Source information -
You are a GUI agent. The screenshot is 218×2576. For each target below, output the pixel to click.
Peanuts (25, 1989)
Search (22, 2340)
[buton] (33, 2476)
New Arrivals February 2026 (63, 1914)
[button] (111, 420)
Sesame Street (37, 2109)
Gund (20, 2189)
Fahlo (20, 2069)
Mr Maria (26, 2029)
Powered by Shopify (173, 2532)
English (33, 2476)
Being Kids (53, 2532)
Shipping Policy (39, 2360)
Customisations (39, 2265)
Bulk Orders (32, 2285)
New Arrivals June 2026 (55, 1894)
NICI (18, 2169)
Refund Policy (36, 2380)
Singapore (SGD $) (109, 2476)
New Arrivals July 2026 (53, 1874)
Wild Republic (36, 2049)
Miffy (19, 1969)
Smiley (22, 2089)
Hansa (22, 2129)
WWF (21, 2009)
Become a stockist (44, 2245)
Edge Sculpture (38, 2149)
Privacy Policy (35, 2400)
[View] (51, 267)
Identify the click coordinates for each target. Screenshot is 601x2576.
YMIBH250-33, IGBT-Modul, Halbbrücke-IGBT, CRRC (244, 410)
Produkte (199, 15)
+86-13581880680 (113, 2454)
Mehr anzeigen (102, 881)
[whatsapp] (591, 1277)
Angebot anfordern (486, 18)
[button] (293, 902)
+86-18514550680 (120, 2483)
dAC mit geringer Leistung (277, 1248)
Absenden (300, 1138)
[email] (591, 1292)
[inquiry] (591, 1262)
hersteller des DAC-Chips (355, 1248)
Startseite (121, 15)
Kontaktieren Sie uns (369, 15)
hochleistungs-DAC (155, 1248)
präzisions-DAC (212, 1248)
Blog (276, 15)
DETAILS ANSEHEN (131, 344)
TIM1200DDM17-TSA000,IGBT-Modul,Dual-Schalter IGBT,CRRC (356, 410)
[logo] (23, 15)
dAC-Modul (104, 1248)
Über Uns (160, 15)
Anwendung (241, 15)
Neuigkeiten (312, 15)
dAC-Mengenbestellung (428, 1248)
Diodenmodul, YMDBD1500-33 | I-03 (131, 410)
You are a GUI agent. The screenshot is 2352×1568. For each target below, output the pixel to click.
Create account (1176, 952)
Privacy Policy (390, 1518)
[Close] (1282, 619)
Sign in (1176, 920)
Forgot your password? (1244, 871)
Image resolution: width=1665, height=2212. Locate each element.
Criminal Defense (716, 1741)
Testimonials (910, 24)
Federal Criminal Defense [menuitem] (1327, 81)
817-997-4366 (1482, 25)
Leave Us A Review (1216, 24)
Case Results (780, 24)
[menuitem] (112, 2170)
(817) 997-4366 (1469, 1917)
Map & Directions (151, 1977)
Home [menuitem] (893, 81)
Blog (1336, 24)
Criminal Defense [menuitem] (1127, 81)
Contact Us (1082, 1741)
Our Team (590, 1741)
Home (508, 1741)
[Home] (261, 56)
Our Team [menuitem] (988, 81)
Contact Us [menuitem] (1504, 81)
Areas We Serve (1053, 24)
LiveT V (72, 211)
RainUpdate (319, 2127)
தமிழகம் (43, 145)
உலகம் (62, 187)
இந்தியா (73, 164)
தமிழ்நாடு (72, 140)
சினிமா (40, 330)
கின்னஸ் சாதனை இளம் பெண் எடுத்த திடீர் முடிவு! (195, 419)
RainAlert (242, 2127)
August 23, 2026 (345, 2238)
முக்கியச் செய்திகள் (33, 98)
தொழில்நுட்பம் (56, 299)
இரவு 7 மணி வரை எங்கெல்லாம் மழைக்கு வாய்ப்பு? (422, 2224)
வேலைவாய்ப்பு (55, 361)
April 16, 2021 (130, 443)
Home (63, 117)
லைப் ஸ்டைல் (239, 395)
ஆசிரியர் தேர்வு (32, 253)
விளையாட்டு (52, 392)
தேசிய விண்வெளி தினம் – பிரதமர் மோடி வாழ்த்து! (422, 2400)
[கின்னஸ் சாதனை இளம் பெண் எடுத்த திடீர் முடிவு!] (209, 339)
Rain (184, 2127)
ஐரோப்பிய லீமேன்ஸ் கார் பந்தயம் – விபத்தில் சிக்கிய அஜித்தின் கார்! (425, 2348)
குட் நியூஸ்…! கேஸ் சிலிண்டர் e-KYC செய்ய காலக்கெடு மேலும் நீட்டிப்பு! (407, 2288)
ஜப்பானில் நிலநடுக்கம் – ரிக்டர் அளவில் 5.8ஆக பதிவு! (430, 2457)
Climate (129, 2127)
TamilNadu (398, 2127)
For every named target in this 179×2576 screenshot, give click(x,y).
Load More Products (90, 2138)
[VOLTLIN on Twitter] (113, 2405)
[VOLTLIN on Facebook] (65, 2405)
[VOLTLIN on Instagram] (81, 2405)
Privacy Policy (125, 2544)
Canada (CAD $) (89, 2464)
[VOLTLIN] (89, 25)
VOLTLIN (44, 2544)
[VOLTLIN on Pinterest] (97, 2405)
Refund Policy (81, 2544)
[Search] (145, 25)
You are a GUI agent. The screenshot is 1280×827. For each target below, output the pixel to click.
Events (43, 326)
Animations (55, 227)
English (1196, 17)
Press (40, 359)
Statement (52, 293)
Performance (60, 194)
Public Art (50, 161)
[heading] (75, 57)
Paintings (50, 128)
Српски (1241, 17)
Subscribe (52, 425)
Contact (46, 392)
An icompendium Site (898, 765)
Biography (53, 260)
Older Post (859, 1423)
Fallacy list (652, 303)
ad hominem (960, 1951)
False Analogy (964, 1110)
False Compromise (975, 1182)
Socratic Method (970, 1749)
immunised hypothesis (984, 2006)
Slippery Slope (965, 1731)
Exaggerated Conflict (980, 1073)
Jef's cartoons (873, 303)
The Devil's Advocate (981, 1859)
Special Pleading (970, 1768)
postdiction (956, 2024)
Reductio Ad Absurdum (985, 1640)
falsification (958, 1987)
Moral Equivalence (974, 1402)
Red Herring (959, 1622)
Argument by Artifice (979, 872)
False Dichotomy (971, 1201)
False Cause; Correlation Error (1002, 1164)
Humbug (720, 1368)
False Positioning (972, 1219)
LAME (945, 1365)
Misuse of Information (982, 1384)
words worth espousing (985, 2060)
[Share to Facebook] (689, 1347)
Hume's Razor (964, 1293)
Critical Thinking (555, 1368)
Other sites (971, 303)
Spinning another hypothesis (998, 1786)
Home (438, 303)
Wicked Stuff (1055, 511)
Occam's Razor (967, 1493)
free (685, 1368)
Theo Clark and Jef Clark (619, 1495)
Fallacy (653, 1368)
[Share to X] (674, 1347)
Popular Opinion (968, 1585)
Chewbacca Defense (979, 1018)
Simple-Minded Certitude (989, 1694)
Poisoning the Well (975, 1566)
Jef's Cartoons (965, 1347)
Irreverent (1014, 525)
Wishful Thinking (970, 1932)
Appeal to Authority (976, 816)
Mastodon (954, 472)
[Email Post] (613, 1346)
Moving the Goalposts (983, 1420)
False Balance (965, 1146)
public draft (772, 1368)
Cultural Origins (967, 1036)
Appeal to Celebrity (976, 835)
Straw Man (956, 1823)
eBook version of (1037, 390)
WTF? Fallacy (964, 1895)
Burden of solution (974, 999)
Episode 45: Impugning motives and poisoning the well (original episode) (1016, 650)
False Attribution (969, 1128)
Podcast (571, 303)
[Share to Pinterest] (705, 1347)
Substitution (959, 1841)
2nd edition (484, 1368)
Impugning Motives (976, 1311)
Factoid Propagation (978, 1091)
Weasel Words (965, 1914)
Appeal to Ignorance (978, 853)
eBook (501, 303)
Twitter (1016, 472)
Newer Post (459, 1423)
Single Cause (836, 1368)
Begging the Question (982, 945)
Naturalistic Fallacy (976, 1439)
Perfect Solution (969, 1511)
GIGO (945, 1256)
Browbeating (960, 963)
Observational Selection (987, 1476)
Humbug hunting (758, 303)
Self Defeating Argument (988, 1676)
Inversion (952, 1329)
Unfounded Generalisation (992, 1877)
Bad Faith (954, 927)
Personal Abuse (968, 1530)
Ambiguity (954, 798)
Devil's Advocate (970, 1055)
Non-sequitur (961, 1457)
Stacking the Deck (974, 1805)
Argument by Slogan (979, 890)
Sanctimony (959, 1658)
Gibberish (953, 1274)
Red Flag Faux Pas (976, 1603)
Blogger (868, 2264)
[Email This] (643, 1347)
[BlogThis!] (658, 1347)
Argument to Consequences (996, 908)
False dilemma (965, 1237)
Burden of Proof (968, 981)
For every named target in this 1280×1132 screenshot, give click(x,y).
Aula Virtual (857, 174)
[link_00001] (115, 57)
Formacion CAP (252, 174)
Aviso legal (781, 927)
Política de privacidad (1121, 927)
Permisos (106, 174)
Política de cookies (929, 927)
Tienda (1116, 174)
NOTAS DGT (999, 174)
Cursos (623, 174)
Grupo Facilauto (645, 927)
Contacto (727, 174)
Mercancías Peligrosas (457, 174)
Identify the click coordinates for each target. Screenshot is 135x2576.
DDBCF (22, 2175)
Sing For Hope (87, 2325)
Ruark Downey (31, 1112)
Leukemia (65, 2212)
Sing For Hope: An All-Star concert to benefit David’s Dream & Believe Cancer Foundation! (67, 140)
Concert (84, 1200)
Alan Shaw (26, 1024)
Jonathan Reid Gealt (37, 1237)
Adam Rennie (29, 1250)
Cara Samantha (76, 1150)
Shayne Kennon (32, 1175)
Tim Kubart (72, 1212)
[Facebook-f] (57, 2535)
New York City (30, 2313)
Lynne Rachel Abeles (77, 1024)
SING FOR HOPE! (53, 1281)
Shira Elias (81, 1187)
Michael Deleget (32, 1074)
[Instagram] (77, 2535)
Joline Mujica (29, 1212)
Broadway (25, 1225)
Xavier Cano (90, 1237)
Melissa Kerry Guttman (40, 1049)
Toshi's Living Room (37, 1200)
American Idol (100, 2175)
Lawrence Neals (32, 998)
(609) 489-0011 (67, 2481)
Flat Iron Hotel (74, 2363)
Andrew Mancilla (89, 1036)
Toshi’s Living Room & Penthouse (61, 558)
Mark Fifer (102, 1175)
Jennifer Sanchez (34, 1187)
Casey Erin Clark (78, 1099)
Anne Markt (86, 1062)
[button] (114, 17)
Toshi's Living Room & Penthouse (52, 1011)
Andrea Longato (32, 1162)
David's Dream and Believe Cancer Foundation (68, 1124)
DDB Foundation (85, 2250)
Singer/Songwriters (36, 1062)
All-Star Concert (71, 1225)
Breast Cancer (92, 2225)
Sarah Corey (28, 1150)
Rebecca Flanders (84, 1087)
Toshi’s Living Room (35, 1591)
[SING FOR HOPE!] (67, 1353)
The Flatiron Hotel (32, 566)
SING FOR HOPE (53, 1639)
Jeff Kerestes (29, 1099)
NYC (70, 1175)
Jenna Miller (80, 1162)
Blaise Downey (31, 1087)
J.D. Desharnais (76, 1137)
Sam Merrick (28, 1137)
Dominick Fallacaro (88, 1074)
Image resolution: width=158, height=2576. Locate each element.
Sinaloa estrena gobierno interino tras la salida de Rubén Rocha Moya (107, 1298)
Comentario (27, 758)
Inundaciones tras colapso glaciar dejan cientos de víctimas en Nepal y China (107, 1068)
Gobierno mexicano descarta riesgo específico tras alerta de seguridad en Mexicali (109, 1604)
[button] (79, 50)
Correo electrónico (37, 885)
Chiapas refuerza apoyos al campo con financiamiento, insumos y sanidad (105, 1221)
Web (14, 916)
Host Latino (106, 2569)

What this task involves - Within the listing above, extract exactly the lines from the line with "Joline Mujica (29, 1212)" to the line with "[button] (114, 17)", the two named lines included, and no others.

Worked solution -
Joline Mujica (29, 1212)
Broadway (25, 1225)
Xavier Cano (90, 1237)
Melissa Kerry Guttman (40, 1049)
Toshi's Living Room (37, 1200)
American Idol (100, 2175)
Lawrence Neals (32, 998)
(609) 489-0011 (67, 2481)
Flat Iron Hotel (74, 2363)
Andrew Mancilla (89, 1036)
Toshi’s Living Room & Penthouse (61, 558)
Mark Fifer (102, 1175)
Jennifer Sanchez (34, 1187)
Casey Erin Clark (78, 1099)
Anne Markt (86, 1062)
[button] (114, 17)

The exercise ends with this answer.